The research initiative, Pelleting in the circular agriculture (PCA), involves experts from animal science, process technology, and physics. Project partners include Zetadec, Agrifirm, DSM, Elanco Animal Health, Phileo by Lesaffre, Pelleting Technology Netherlands, VICTAM Foundation, Feed Design Lab and Aeres Training Centre International.
Menno Thomas from Zetadec is one of the driving forces behind the project, said Joshua Dijksman, assistant professor, Physical Chemistry and Soft Matter, (WUR).
Coproducts have been used in feed manufacturing in Northwestern Europe quite extensively for many years but a challenge around using more fibrous co-products, which is a growing trend in the context of the EU circular agriculture agenda, is that pellet integrity can be undermined, said Dijksman.
"We will be mostly focusing on incorporating co-products from extraction processes from sugar, cereal and oilseed crops that are used in other industrial processes, such as human food production. The reality is that an increasing amount of nutritious yet fibrous co-products are becoming available for animal feed from such sources, for which we need more fundamental pelleting science.
“Experience from the field is that, when you include more fibrous products, the physical integrity of the pellet can be diminished, and this is a process that would like to get more insight about, the factors that determine the mechanical properties of pellets,” he told us.
Gaps in the literature
Surprisingly, said Dijksman, there are significant gaps in the literature in relation to published information, in the dissemination of knowledge around the fundamentals of pellet manufacturing.
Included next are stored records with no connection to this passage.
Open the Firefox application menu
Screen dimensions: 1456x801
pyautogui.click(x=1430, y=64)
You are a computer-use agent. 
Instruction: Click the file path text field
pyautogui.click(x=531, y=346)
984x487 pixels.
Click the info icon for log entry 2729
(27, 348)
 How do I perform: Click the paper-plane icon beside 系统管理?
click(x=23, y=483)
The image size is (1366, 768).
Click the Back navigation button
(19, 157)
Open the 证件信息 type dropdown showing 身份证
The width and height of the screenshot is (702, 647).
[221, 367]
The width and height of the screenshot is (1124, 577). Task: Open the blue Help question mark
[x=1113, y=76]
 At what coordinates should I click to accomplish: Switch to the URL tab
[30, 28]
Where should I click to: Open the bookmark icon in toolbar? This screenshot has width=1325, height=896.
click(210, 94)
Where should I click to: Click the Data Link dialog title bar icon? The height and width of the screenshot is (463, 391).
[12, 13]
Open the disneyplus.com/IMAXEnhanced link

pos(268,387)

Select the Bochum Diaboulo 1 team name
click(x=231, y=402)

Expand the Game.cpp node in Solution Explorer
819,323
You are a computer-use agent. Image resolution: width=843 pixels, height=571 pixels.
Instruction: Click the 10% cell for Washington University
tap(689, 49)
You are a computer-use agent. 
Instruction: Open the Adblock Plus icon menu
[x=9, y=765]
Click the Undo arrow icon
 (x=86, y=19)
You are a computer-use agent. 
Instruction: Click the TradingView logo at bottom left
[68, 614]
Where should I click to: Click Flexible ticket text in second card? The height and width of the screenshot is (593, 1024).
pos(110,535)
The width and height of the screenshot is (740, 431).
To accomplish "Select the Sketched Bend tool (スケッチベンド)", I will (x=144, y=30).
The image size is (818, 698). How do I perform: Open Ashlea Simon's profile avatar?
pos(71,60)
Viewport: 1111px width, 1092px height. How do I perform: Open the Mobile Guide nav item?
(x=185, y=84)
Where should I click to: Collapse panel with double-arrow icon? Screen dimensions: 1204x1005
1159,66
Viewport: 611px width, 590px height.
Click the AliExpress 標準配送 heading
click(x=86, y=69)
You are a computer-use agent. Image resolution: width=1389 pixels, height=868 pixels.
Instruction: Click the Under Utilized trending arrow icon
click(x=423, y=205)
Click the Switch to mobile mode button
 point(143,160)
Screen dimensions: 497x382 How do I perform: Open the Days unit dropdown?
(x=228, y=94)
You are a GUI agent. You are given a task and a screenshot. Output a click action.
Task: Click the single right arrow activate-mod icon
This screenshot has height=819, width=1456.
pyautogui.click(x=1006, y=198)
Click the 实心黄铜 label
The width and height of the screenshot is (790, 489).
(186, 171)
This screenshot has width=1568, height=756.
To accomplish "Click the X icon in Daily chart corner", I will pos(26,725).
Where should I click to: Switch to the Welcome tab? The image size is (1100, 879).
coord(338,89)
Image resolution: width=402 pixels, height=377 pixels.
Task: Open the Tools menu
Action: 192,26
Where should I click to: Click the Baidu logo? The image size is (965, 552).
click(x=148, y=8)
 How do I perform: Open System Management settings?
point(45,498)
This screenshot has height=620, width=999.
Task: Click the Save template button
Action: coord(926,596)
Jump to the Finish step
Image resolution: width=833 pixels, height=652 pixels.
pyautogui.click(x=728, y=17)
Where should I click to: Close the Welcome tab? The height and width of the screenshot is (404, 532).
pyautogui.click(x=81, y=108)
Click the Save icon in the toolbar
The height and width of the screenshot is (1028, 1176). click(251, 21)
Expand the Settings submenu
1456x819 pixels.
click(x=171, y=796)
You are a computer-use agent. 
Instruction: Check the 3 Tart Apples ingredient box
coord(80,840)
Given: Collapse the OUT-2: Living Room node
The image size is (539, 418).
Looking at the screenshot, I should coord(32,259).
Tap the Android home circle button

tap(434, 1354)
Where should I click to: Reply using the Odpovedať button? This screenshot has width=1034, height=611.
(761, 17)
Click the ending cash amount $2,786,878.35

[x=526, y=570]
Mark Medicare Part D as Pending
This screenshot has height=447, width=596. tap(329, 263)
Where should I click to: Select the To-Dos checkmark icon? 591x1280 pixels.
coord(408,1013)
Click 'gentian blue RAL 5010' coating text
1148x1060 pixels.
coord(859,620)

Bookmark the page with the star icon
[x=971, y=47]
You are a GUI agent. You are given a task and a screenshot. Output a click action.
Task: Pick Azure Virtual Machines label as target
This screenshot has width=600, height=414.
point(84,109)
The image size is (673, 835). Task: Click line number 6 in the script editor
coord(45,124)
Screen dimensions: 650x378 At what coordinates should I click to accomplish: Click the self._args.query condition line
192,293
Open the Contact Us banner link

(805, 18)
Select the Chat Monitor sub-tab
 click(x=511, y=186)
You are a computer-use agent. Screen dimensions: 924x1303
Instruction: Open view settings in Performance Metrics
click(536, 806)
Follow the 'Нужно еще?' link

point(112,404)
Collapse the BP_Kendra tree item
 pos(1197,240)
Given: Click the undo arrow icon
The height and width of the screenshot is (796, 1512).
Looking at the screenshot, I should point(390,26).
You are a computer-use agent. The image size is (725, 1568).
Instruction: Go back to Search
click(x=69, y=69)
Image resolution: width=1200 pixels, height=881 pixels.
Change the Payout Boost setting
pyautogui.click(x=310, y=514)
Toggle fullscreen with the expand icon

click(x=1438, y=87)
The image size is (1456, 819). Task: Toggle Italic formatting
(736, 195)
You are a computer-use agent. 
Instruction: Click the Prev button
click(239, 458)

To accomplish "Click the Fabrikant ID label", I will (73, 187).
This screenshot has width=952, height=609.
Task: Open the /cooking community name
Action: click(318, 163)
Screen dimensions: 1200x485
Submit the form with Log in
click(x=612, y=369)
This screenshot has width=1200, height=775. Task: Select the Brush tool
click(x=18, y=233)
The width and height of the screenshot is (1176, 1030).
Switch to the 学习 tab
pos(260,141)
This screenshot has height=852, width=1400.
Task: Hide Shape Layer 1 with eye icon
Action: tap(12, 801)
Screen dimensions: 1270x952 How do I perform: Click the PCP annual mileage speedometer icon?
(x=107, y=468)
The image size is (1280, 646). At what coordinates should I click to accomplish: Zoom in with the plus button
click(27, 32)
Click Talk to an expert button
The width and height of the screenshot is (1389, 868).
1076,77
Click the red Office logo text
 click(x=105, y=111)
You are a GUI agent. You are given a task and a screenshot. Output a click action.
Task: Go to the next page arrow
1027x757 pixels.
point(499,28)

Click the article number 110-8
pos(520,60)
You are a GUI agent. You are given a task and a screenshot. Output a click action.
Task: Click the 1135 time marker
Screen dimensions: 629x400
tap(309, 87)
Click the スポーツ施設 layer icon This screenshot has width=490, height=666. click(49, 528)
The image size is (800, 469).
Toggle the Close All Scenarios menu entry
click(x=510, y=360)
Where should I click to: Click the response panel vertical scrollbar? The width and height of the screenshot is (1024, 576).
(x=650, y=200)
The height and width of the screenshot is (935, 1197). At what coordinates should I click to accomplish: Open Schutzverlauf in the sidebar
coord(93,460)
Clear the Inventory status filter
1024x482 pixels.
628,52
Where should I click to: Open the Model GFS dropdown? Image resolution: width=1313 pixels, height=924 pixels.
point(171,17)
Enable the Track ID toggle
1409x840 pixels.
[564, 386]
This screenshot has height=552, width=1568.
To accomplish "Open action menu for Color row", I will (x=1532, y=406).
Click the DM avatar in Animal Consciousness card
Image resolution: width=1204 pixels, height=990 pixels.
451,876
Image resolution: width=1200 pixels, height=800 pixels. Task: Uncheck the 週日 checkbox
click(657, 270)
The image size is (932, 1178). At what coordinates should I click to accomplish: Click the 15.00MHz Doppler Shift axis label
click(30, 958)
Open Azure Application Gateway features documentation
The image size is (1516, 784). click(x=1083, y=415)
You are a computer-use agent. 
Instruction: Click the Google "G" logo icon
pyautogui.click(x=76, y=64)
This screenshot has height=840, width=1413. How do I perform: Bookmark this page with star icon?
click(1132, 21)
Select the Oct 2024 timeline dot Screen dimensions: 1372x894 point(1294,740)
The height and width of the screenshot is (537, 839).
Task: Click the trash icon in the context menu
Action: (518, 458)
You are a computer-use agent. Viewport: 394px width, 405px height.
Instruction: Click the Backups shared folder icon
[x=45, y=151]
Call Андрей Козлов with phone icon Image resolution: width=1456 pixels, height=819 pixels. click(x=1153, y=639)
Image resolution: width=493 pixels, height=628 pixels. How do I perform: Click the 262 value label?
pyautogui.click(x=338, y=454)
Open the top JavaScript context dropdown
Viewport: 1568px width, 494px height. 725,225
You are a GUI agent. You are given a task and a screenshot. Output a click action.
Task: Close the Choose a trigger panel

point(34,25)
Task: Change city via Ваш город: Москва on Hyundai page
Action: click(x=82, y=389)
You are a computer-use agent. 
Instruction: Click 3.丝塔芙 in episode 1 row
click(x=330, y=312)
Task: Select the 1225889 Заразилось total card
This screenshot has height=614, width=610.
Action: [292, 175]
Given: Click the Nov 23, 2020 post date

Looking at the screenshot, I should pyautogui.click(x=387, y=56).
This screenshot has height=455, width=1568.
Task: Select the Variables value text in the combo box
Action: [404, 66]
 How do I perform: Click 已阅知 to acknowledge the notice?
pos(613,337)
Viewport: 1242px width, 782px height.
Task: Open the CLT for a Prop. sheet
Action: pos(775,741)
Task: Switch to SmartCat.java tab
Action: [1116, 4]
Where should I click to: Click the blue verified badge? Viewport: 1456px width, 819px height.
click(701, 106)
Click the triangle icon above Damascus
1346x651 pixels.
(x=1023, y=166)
“The basis physical chemistry aspects are quite clear but what is less clear is which of those play the dominant role, for example, whether the starchy components of the pellet, which will always be there in some form, will undergo a glass transition or not during the conditioning process, whether the mechanical compression aspect of the pelleting process has any significant impact on where the water is going, etc.
“At the later stages, when you cool and dry the pellets, then all kinds of physical and chemical processes are playing a role, and here, especially, we believe that fibrous coproducts are problematic."
A lack of knowledge about what happens during pellet storage is also a concern.
“There is very little fundamental insight into which physical or chemical processes are the most relevant ones, and, if you don’t know that, you also don’t know how to compensate when you want to add more fibrous co-products, for example.
“There is a lot of expertise in the field, of course, but it is based on experience, not published knowledge, and what we want to do is to establish a blueprint on the precise details of each stage of the pelleting process, all the factors that are relevant for product quality, but a blueprint that would also provide a basis for nutritionists to play around with certain ingredients and additives," added Dijksman.
A unique feature about this project is that the research findings are actively disseminated to feed professionals through workshops organized by the Feed Design Lab and e-learning modules developed by Aeres Training Centre International.
Guido Bosch, project co-coordinator, who is part of the animal nutrition group at WUR, said: “In this way we believe that we can provide feed manufacturers with new knowledge and tools that allow them to make their feeds more fit for the circular agriculture.”